For some American Christians, tradition is very important. I recently heard a sermon in the radio which cited the Canons of Dordt and the Westminster Confession, and in the twenty minutes I listened, no Scripture. Is that what Paul is talking about in 2 Timothy?

On the other hand, how does the principle of “handing down good teaching” work in a modern culture where “tradition” is routinely rejected? In other churches, if something is even vaguely traditional, it is ignored as useless for the modern church. Scholars and pastors often push ideas well-past traditional boundaries simply for the joy of being different. How might Paul react to this sort of thing?

8 thoughts on “Handing Down Good Teaching – 2 Timothy 1:13-14

  1. The source of the tradition is the key. Churches today have too many traditions that have nothing to do with scripture. One is meeting in a special building on Sunday morning.


  2. In a modern culture where tradition is routinely rejected, the principle of handing down good teaching should never be lost. Good teaching of Scripture is key to living as a Christian, and to reject it would be detrimental (as it already is in some congregations). I think some traditions being rejected by the church would not bother Paul at all, such as singing only hymns and using only hymn books, the use of pews and traditional sanctuaries, dressing up for church being required, or the King James Version Bible being the only true translation.

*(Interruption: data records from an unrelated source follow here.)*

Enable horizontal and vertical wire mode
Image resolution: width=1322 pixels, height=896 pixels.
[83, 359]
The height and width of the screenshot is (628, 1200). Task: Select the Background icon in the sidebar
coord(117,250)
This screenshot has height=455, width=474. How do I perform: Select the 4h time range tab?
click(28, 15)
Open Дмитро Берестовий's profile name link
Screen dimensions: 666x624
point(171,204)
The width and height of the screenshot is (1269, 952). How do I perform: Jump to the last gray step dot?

These are all legalistic types of traditions, that really have nothing to do with the life and teaching of Jesus. However, I think the rejections good teaching, or scholars and pastors pushing ideas past traditional boundaries simply to be different would have made Paul incredibly angry, especially since he claimed his gospel as the only one, and could not be changed (Gal. 1:14). Any teaching that contradicted his own would have been seen as false teaching that should be rejected by Jesus’ followers. These issues, especially seen in light of 2 Timothy’s teaching, where “”False teacher/teaching” are…a primary concern” (TTP 283), show Paul’s disdain for such things. In such cases, it may appear to Paul that the time when people are unwilling to endure sound teachings, but only go to teachers that “suit their own passions, and…turn away from listening to the truth and wander off into myths” (2 Tim. 4:3-4) has arrived.

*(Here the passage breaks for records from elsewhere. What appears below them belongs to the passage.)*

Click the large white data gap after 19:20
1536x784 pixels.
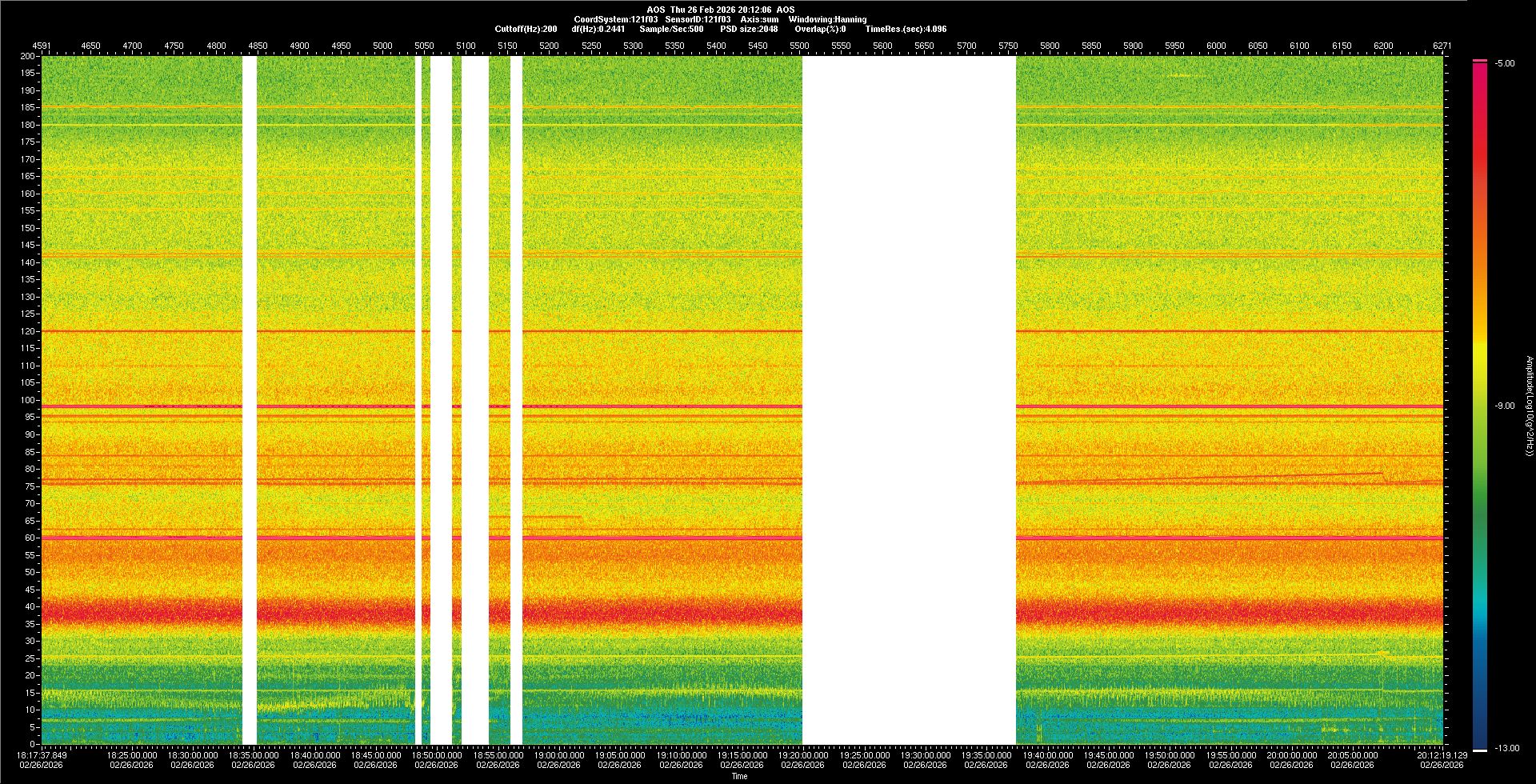(x=909, y=400)
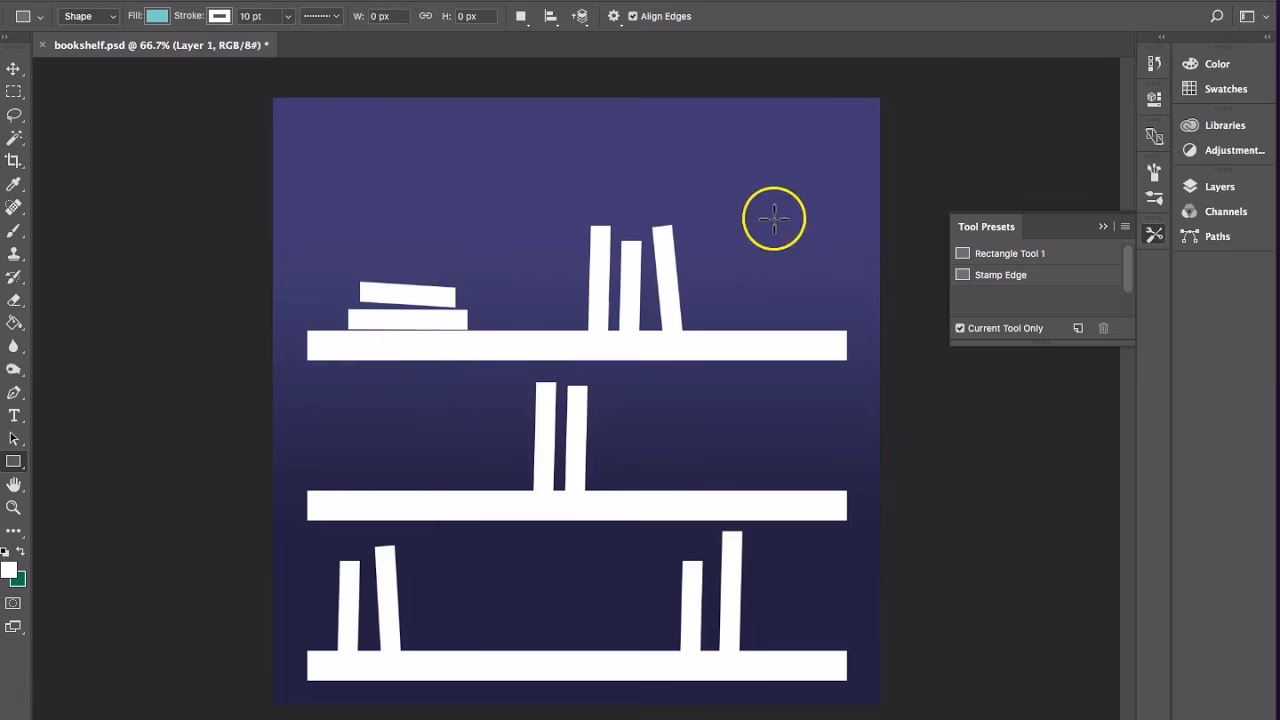This screenshot has width=1280, height=720.
Task: Open the stroke width dropdown
Action: pos(288,16)
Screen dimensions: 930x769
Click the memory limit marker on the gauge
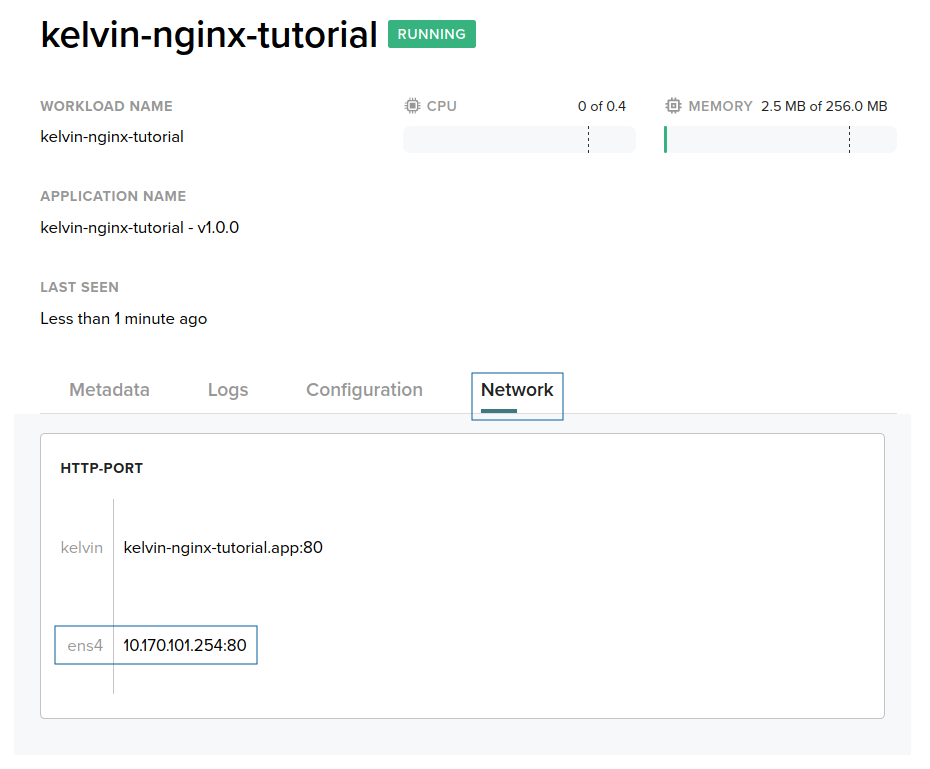(x=849, y=139)
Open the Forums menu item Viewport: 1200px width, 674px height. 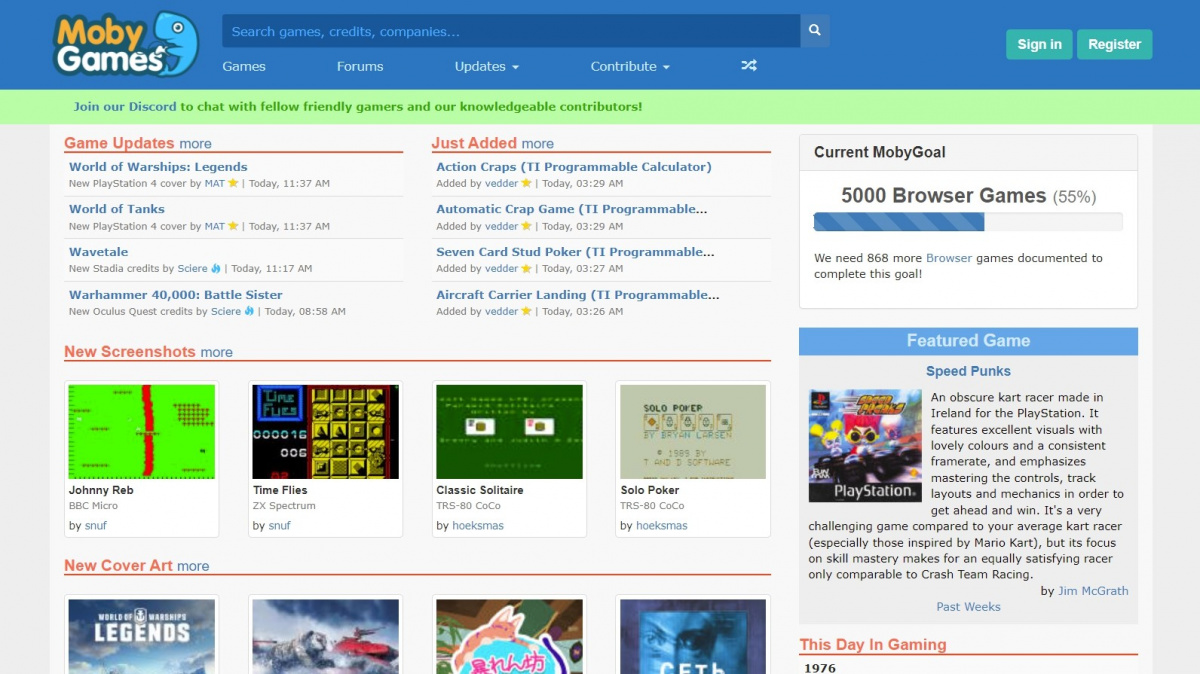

    • This also reminds me of Christians who pick through scripture to find verses and teachings that suit what they want to hear at the time. I think this would have also made Paul “incredibly angry”. When taking scripture out of context and only choosing verses that suit the person’s needs, they are also turning away from the truth and “wander off into myths” (2 Timothy 4:3-4). This is something Paul warned Timothy about; false teaching (2:14-4:5). Today’s culture has also labeled Christians and twisted the teachings from the Bible to display the culture’s agenda. It is almost like they think “hmm what does the Bible say about this topic in a negative light..” and choose to display only that one part of the verse instead of the context behind it. A perfect example of this, in my opinion, is when the topic of same sex marriage came up a couple of years ago and whether or not congress could prevent same sex couples from getting married. I distinctly remember hearing about people holding signs on the corners of streets; claiming to be Christians and quoting scripture that supported their agenda. There were reports of brawls and death threats from those who claimed to be Christians and those who opposed their beliefs. In popular movies and television shows from Hollywood, Christians are either displayed as extremists who believe in selective verses and take it upon themselves to discipline or as people who are easily swayed by the culture’s temptations. However, I do understand that such topics are complex and are more evolved than my summaries. Paul warned Timothy of the false teachers, “idle talkers and deceivers [who were] said to have been ‘disrupting whole households’ by teaching wrong doctrine (Jewish myths 1:14)’ for the wrong reason (dishonest gain 1:11)” (Longenecker, 269).


  3. Rachel Smith

    “How does the principle of “handing down good teaching” work in a modern culture where “tradition” is routinely rejected?” (P. Long, blog-Handing Down Good Teaching – 2 Timothy 1:13-14). The principle of ‘handing down good teaching’ works in the context of church, but it can encounter friction outside of the church. In church we are used to hearing God’s word preached and taught. We as Christians know that the Truth of the Bible is unchanging yet we will always be able to learn from it. “All Scripture is God-breathed and is useful for teaching, rebuking, correcting and training in righteousness, so that the man of God may be thoroughly equipped for every good work.” 2 Tim. 3:16-17. However, in the culture that is not used to going to church, some people struggle with the concept that a book written thousands of years ago is still true and applicable for us today. I cannot speak for the generations older than me, but I can speak for the generation younger than me; having worked with them for several years. Many of the younger generation think that the Bible is not relevant to us today because of how old it is. This is a misunderstanding on their part; but also an example I have seen in my experience, of how our modern culture struggles to accept the tradition of ‘good teachings’ that have been handed down to us through the people God used to write the Bible.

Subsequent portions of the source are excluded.